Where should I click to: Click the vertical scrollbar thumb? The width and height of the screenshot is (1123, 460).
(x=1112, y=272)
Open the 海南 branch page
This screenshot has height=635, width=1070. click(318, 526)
+ + + + + + +
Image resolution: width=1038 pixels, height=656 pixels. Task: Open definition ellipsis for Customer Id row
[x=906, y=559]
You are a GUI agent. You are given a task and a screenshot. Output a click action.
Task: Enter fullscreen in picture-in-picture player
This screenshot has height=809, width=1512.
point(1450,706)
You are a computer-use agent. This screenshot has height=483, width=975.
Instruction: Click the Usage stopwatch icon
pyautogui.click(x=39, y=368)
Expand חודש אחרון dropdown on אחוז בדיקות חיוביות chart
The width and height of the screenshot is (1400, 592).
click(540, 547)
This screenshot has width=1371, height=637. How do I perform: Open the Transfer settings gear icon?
+ + + + + + +
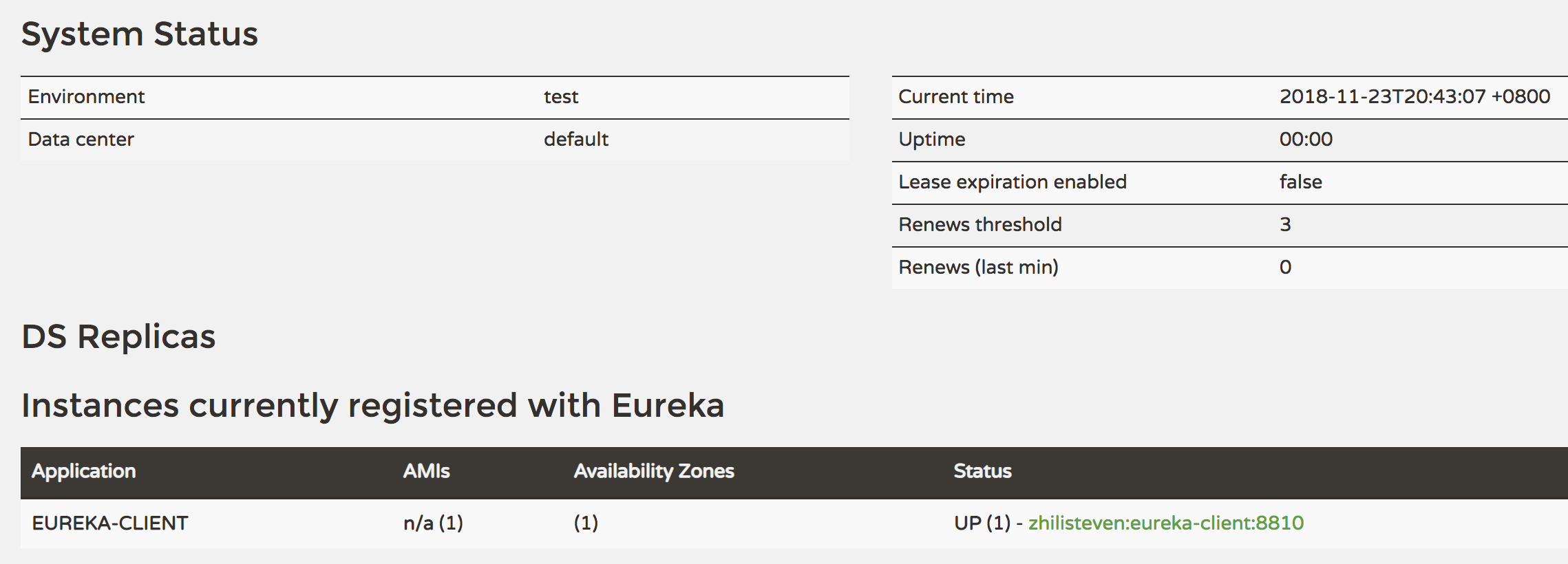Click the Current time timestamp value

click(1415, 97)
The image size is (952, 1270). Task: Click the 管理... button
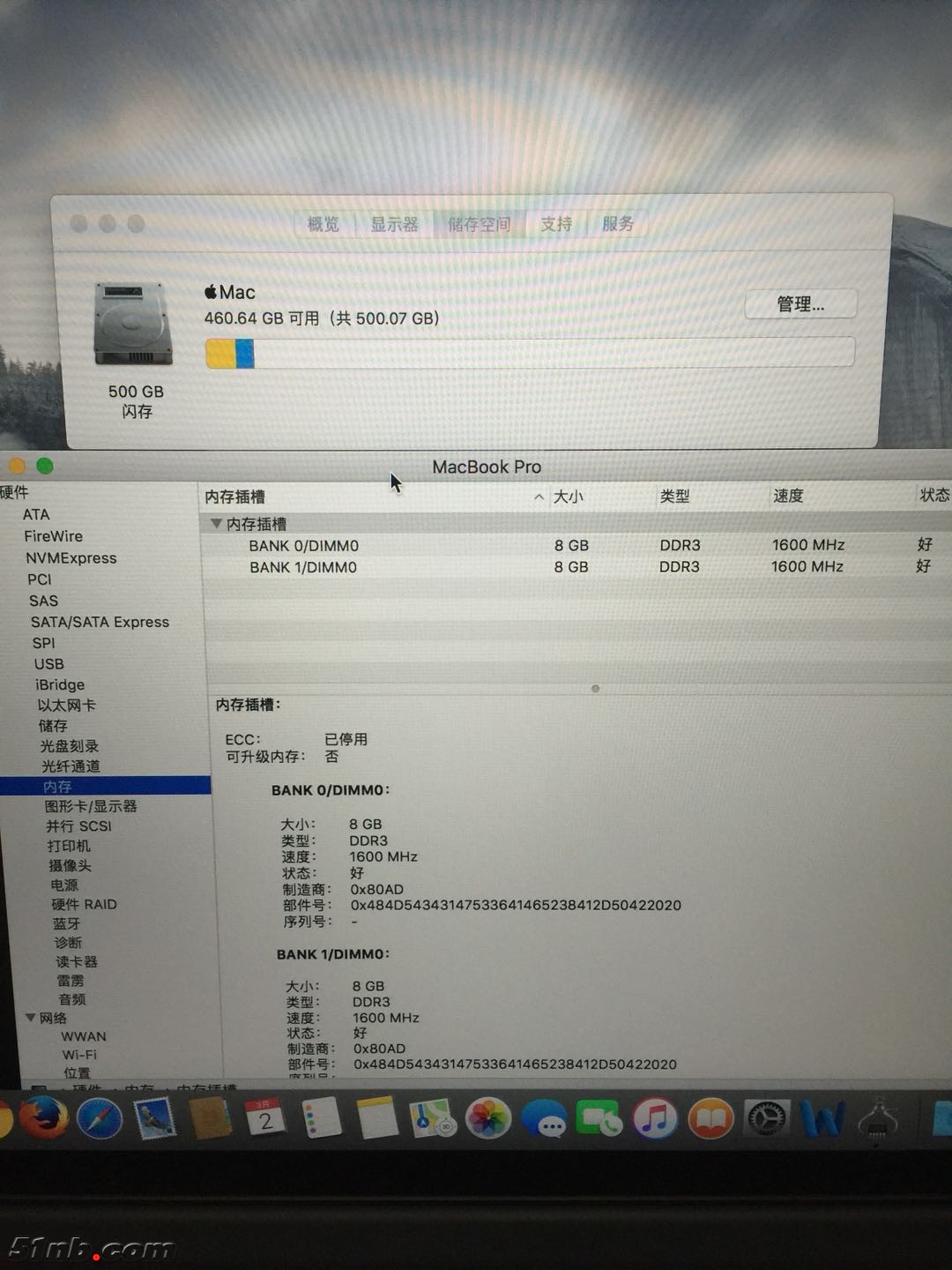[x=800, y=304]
+ + + + + + +
Exercise brief:
Switch "stopwatch" to "timer" in the records between the lines holding "Image resolution: width=1038" and "This screenshot has width=1371, height=637.", inclusive, and write those lines out again with nothing else changed.

Response to the task:
Image resolution: width=1038 pixels, height=656 pixels. Task: Open definition ellipsis for Customer Id row
[x=906, y=559]
You are a GUI agent. You are given a task and a screenshot. Output a click action.
Task: Enter fullscreen in picture-in-picture player
This screenshot has height=809, width=1512.
point(1450,706)
You are a computer-use agent. This screenshot has height=483, width=975.
Instruction: Click the Usage timer icon
pyautogui.click(x=39, y=368)
Expand חודש אחרון dropdown on אחוז בדיקות חיוביות chart
The width and height of the screenshot is (1400, 592).
click(540, 547)
This screenshot has width=1371, height=637. How do I perform: Open the Transfer settings gear icon?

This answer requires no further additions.